Document:

Whosoever shall hereafter affirm, That the sacred synod, assembled as aforesaid, was a company of such persons as did conspire together against godly and religious professors of the gospel; and that therefore both they and their proceedings in making of canons and constitutions in causes ecclesiastical, by the king's authority, as aforesaid, ought to be despised and contemned, the same being ratified, confirmed, and enjoined by the said regal power, supremacy, and authority, let them be excommunicated, and not restored until they repent, and publicly revoke that their wicked error.

WE, of our princely inclination and royal care for the maintenance of the present estate and government of the Church of

England, by the laws of this our realm now settled and established, having diligently, with great contentment and comfort, read and considered of all these their said Canons, Orders, Ordinances, and Constitutions, agreed upon, as is before expressed; and finding the same such as we are persuaded will be very profitable, not only to our clergy, but to the whole church of this our kingdom, and to all the true members of it, if they be well observed; have therefore for us, our heirs, and lawful successors, of our especial grace, certain knowledge, and mere motion, given, and by these presents do give our royal assent, according to the form of the said statute or act of parliament aforesaid, to all and every of the said Canons, Orders, Ordinances, and Constitutions, and to all and everything in them contained, as they are before written.

Set of tasks:
a - In the passage on the church canons, transcribe the stretch from "England, by the" through "are before written.".
b - According to the passage on the church canons, why does the king give his royal assent to the Canons, Orders, Ordinances, and Constitutions? Answer in one to three sentences.

Given information:

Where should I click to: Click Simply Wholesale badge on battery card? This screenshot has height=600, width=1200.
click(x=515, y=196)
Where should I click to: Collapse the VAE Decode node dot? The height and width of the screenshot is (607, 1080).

Outputs in order:
a -
England, by the laws of this our realm now settled and established, having diligently, with great contentment and comfort, read and considered of all these their said Canons, Orders, Ordinances, and Constitutions, agreed upon, as is before expressed; and finding the same such as we are persuaded will be very profitable, not only to our clergy, but to the whole church of this our kingdom, and to all the true members of it, if they be well observed; have therefore for us, our heirs, and lawful successors, of our especial grace, certain knowledge, and mere motion, given, and by these presents do give our royal assent, according to the form of the said statute or act of parliament aforesaid, to all and every of the said Canons, Orders, Ordinances, and Constitutions, and to all and everything in them contained, as they are before written.

b - Having read and considered the canons, the king is persuaded that they will be very profitable to the clergy, to the whole church of the kingdom, and to all its true members, if they are well observed. He acts out of royal care for maintaining the present estate and government of the Church of England.